In the end, the United States ended up essentially isolated, with the rest of the world adopting the metric system. The book ends with an interesting thought. The US is often castigated by other countries for pushing a crap global culture (see: McDonalds and Coca-Cola) that destroys differences. Yet at the same time, we are laughed at for refusing a global measuring system. As the author points out:

How can Americans be stupid, ignorant, and lazy for knowing only one language, and also be those same things for having two systems of measurement? It is because not being metric plays into the idea that America thinks of itself as not having to play by the same rules as the rest of the world.

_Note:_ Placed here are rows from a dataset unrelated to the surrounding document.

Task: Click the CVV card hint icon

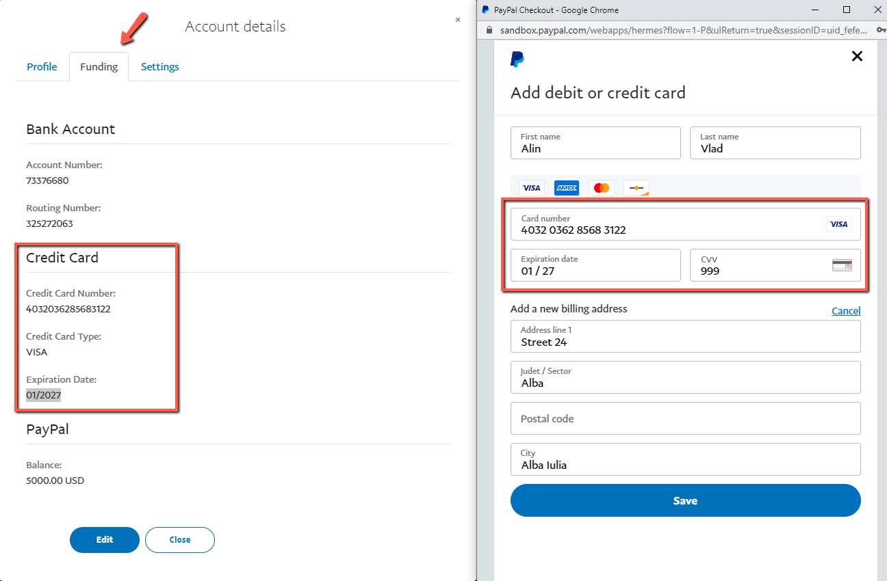Action: 842,265
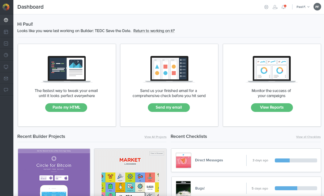324x196 pixels.
Task: Click the add user icon
Action: click(x=275, y=7)
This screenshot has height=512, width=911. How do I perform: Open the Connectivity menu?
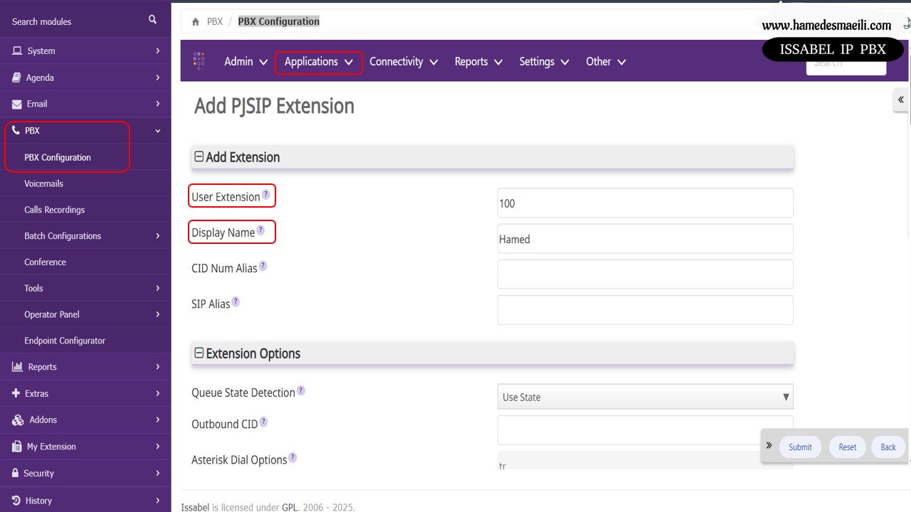[x=403, y=62]
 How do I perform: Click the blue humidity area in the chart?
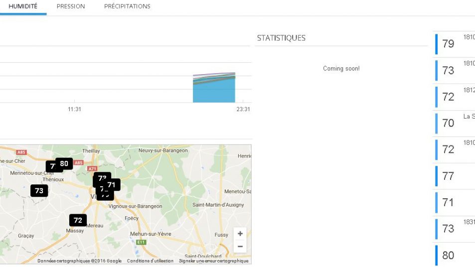point(214,91)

Certainly, this is a fair point. But not exactly the whole story on the metric system. As the book shows as it examines history, the US was in a unique position in that it never experienced its revolution or industrialization at the right time, when the metric system was developed or standardized. So, we just never did, and at this point, probably never will. After all, conversions are so easy with our computers, and most of the behind-the-scenes stuff is either metric already, or based (like container shipping) on other standards altogether. 

This was a fascinating book, and I highly recommend it. The history alone is worth reading, and the personalities and arguments for and against make for a delightfully messy and human drama.